Certains observateurs ont même assimilé ce phénomène soudain et inédit à un remake moderne de la lutte entre Robin des Bois et le shérif de Nottingham. Les investisseurs amateurs ont investi au total plusieurs millions dans l’achat des actions de la société, ce qui a naturellement fait grimper le cours de GameStop qui atteint des sommets que rien de tangible ne justifie. À la fin janvier, le titre s’échangeait à 350 dollars, contre 21 dollars un mois plus tôt, soit une hausse de 1 600 % environ !
Cela a fait perdre des millions de dollars aux deux principaux fonds spéculatifs qui avaient shorté GameStop, notamment Melvin Capital et Citron Research. Alors qu’ils s’attendaient à engranger des bénéfices grâce à la vente à découvert, le premier s’est par exemple retrouvé obligé de lever 2,75 milliards dollars auprès d’autres investisseurs afin de couvrir les pertes enregistrées sur l’action GameStop.
L’envahissement de la bourse par ces petits négociants a bouleversé pendant quelques semaines le fonctionnement des marchés financiers américains. Cela a même conduit à une enquête et une audition publique des principaux concernés par le Congrès des États-Unis. Les parlementaires ont voulu mi-février s’assurer que le vent de panique semé à Wall Street n’était pas une action destinée à manipuler le marché afin d’en tirer de quelconques bénéfices personnels.
Il faut souligner après cette première fièvre impulsée par les boursicoteurs, l’action est progressivement retombée depuis le 27 janvier. Elle se négociait à 40 dollars il y a une semaine. Il est donc légitime de se demander combien de temps durera cette nouvelle hausse soudaine.

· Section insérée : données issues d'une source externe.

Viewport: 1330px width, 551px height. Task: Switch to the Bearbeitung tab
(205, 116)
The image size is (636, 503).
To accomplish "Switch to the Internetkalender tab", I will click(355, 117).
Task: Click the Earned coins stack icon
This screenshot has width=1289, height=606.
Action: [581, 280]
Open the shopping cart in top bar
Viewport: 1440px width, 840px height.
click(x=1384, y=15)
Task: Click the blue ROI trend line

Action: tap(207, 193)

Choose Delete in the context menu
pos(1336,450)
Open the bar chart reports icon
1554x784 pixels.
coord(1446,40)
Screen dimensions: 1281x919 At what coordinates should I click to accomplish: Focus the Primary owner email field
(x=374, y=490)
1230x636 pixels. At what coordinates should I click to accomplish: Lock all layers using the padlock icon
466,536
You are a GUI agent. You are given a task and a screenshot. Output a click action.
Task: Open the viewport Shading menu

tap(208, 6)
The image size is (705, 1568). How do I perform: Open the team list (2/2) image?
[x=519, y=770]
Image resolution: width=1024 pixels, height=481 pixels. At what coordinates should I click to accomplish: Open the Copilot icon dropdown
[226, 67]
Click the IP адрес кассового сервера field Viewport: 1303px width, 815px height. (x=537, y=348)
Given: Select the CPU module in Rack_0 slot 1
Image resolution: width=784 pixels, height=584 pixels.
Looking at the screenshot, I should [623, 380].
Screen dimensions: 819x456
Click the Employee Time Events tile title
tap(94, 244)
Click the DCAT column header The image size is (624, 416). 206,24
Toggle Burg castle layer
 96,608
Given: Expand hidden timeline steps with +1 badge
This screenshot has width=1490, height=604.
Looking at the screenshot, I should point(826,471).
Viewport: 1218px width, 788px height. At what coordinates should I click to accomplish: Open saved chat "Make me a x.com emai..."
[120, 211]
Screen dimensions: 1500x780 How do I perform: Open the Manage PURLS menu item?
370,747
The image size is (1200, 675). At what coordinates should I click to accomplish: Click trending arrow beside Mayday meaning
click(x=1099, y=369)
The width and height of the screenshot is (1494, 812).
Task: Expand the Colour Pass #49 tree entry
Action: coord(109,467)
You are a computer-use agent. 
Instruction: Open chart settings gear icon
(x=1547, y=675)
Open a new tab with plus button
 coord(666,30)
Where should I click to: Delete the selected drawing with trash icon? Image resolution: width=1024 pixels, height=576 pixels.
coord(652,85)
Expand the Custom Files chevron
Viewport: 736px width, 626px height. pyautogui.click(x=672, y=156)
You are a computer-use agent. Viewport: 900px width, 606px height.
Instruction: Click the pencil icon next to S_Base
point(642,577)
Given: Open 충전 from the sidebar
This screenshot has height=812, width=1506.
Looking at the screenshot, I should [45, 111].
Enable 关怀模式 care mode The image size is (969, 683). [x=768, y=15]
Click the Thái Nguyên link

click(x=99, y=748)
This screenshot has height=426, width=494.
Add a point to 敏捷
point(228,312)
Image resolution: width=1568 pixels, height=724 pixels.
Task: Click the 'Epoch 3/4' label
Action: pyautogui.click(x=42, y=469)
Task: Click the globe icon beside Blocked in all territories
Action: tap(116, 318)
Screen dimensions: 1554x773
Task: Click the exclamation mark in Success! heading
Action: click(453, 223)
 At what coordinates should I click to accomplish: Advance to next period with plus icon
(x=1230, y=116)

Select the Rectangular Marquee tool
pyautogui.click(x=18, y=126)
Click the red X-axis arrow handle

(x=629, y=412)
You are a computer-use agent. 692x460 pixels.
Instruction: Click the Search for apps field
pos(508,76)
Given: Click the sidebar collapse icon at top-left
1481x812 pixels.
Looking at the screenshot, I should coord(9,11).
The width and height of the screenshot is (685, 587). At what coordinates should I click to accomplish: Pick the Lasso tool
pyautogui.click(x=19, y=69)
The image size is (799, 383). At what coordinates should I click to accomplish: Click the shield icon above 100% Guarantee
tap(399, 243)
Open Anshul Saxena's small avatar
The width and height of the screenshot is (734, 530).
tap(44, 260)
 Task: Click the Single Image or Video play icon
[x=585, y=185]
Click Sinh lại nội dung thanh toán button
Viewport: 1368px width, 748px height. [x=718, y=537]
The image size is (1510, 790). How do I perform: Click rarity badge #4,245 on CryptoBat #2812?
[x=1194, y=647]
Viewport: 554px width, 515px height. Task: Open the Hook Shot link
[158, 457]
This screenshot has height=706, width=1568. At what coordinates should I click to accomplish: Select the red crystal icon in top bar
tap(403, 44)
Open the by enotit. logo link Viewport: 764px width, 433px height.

Hausse passagère ou tendance durable ?
La nouvelle hausse du cours de l’action GameStop est interprétée de diverses manières. Si certains estiment que ce sont les derniers soubresauts du mouvement Reddit et que le titre devrait chuter dans les prochains jours, d’autres préfèrent y voir un début de renouveau pour la compagnie de jeux vidéo. Elle peut en effet exploiter l’engouement suscité et l’intérêt actuel pour lancer d’autres services afin d’assurer sa pérennité.
« La leçon des derniers mois, c’est que les gens aiment bien les jeux vidéo et adorent parier […] GameStop doit fournir à ses clients une plateforme pour parier sur le e-sport », indique Andrew Left, fondateur de Citron Research. Ce revirement est révélateur de la perception que le marché pourrait désormais avoir de l’entreprise, si seulement elle se donnait les moyens de réussir.
Il faudra notamment confirmer le changement de politique vers davantage de digitalisation. La pandémie de COVID-19 a accru la demande de services numériques. Les plateformes de streaming pour le divertissement rencontrent un succès encore plus important. Le numérique est ainsi la voie à prendre pour les acteurs traditionnels de la distribution de jeux vidéo.